In the Education Centre
“So not ninjas?” June said, eyeing the newly released plumbers with suspicion.
“Too noisy,” Maria said.
“And ninjas don’t throw barrels, they throw those things like sharpened taps.”
“Well actually, I believe that they are called shuriken,” Juraj called from across the room, without turning around. Maria made a rude hand gesture to his back.
Kim, the plumbers and the kids from Local School were holed up in Trilobite Park’s education centre. The Paleontology Club students were mostly checking out the posters, while the other students were generally angsting.
“So, there are comedy ninjas, possibly real ninjas and some sort of goon that likes to throw barrels,” June said. “And it’s opening day and the the Prime Minister is on the premises. Wow, this job is going to be harder than I thought.”

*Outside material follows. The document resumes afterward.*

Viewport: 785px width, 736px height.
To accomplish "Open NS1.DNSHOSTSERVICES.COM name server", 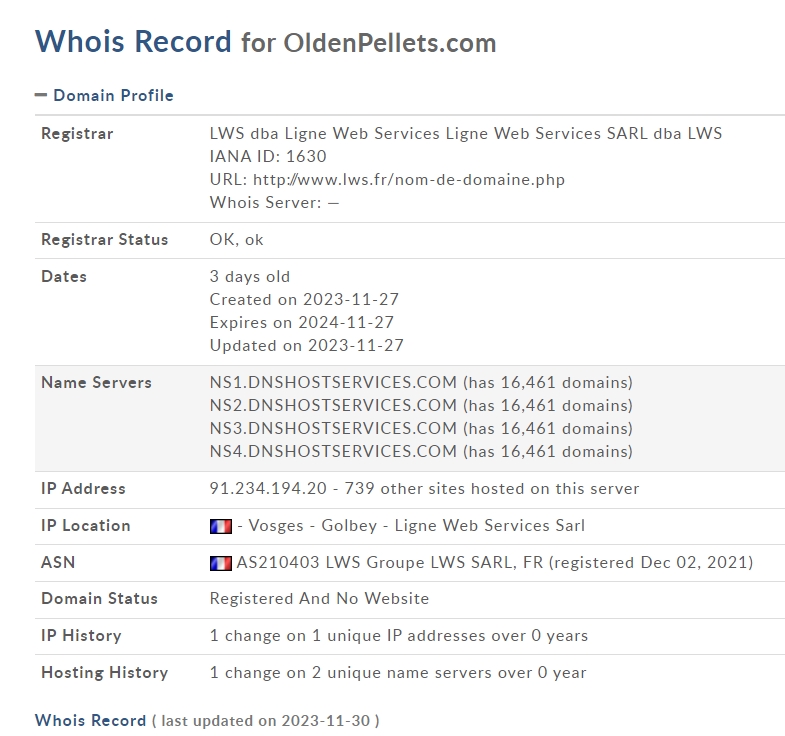I will pos(333,383).
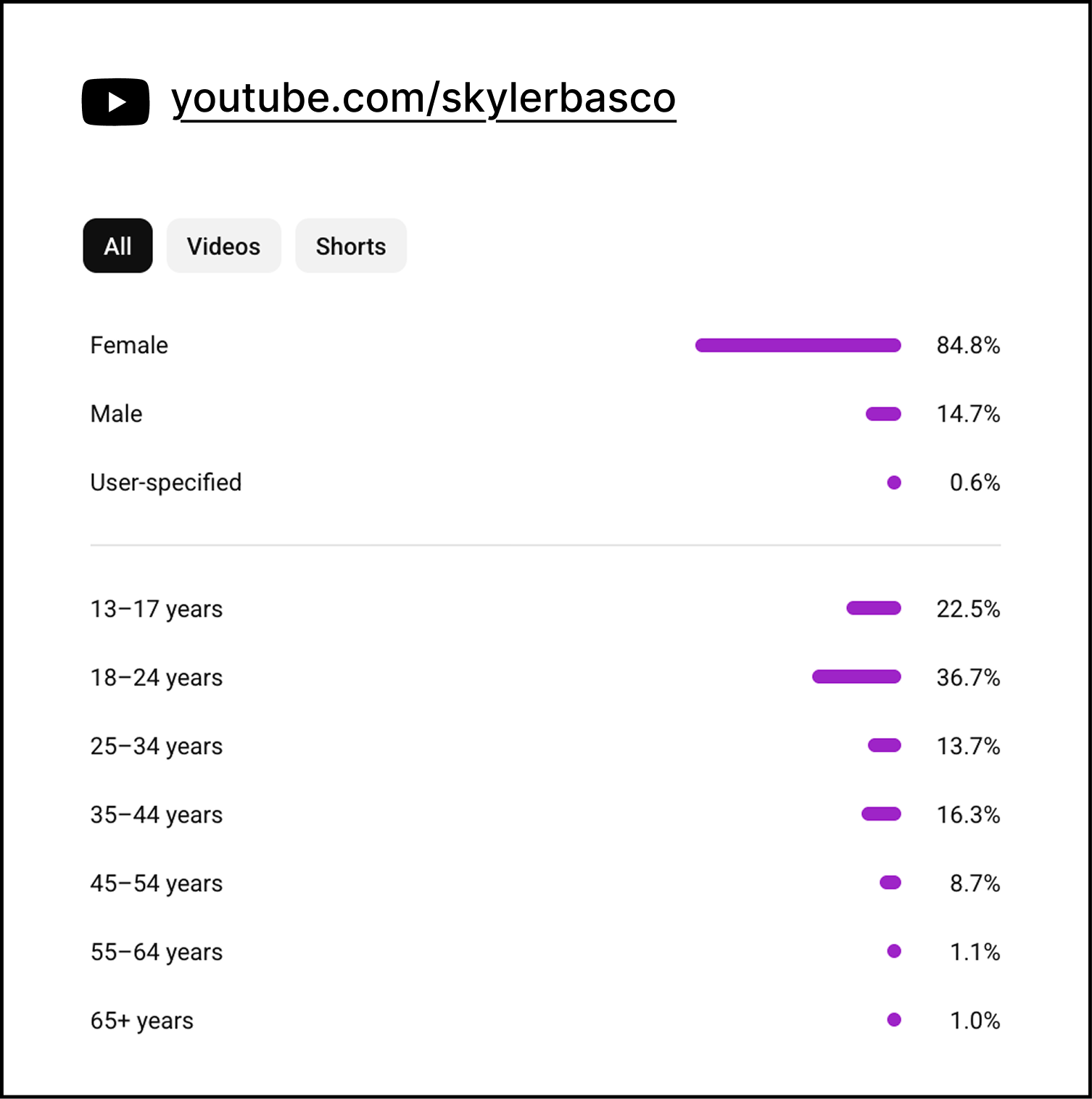Select the User-specified label
This screenshot has height=1099, width=1092.
(x=166, y=483)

“Miss Kim?” Blake said. “What about that security chief? She really looked pretty hard core. You know, for reasons that we all totally know, and certainly aren’t saving for some sort of cheap reveal.”
“Yeah,” Daisy said, “somethin’ like that would be bound ta be disappointin’.”
“The security chief,” June said, “Ms mmblemmble is off looking for the ninjas. And it’s Dr Kim, Blake.”
June held her hands up. In the absence of anyone else, she was the face of Trilobite Park — the senior staff member in the room. “What’s important is that we lay low for a while,” she said. “the ninjas are after the Prime Minister. If we stay here while the security chief does what she does, and we should be fine. As to the barrel thrower, my guess is that we should be okay if we stay away from the pumping room. So we just hold up here and we’ll be okay. Right kids?”
One of the non-Paleontology Club students put his hand up. “Ever since my identical twin brother died in the same car crash that killed my first love, my football career…”
“There’s some trilobite-shaped cushions over there,” June said. “Have a nap, sweetie, you’ll feel better.”
As the blue-eyed lad settled in for forty winks, June looked expectantly at Mrs Vallerez. The veteran teacher nodded. It was ever so slight, this nod, but it lifted June’s spirits wonderfully.
The door opened. June looked up, expecting to see the formidable security head, but instead in walked the Prime Minister and his very bored looking driver.
“I changed my shoes,” the PM said. “I thought the old ones weren’t down-to-earth enough. But by the same token, you have to look respectable. No boardies, eh? Well, naturally I have boardies under my slacks but…”
“Oh, for FU—” June began. And then the lights went out. Moments later, there was a loud ‘thump’ and the floor shook.
“I’m voting for literally anyone else,” June said, in the dark.
“You’re not alone there!” the PM burbled, happily.